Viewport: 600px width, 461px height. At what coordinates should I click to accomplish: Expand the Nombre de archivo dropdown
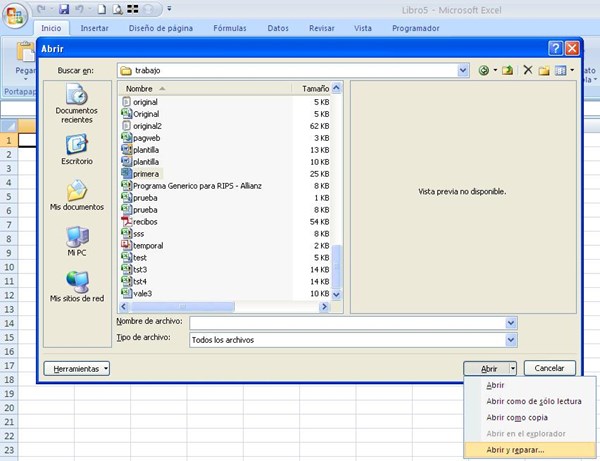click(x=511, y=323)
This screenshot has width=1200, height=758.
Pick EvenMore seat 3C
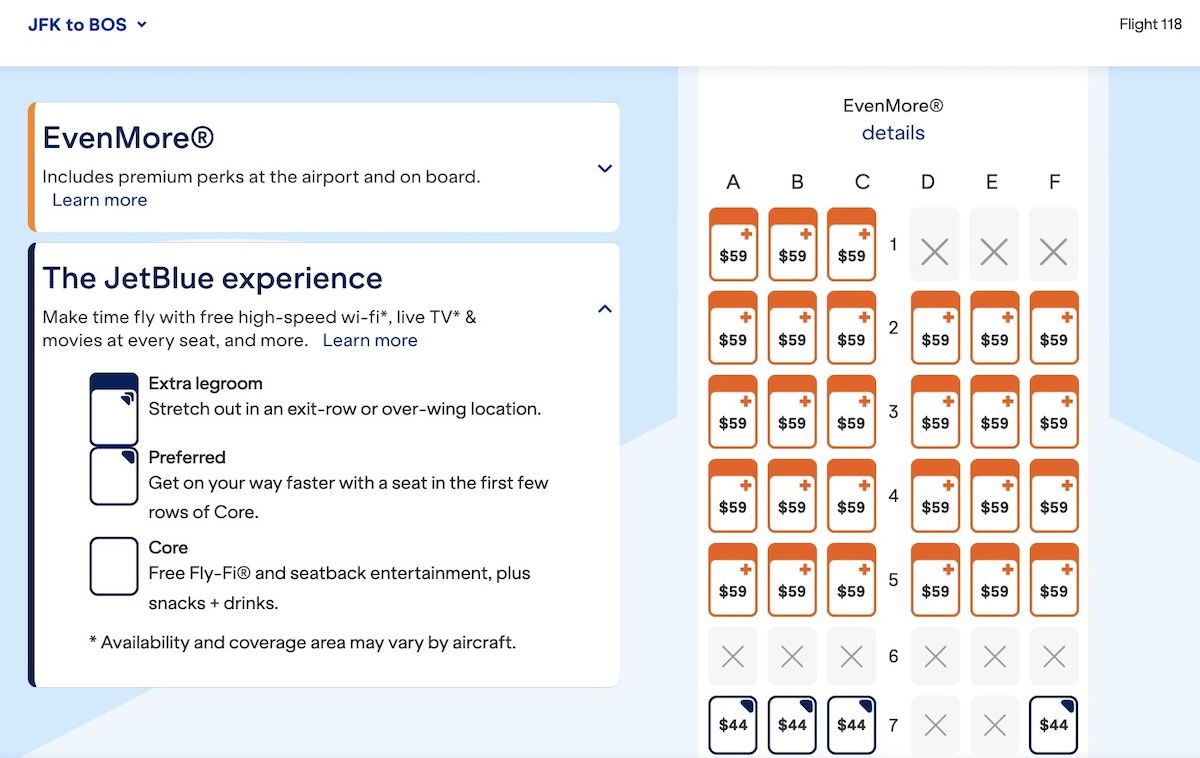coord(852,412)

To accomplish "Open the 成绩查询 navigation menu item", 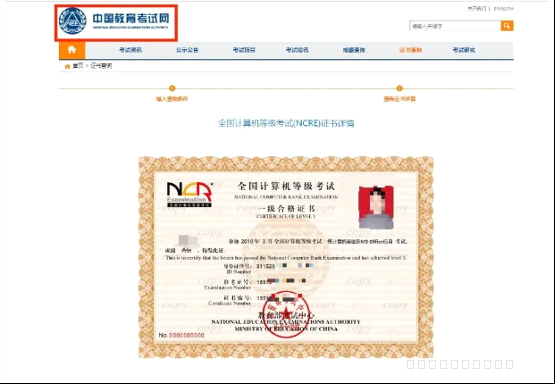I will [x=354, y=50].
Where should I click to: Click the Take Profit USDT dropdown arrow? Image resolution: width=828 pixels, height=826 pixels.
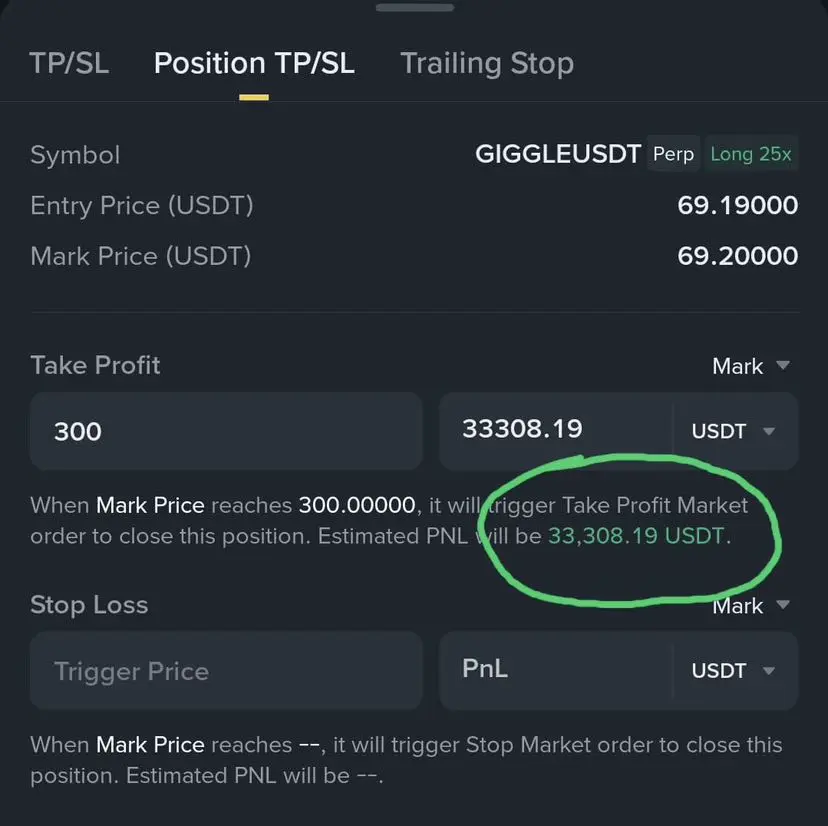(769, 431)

WHAT YOU NEED TO DO: Start with the line holding "Where should I" and repeat exactly every line through the final line of the records above, but no pictures and nothing more.

ANSWER TO THIS EXERCISE:
Where should I click to: Click the Take Profit USDT dropdown arrow? Image resolution: width=828 pixels, height=826 pixels.
(769, 431)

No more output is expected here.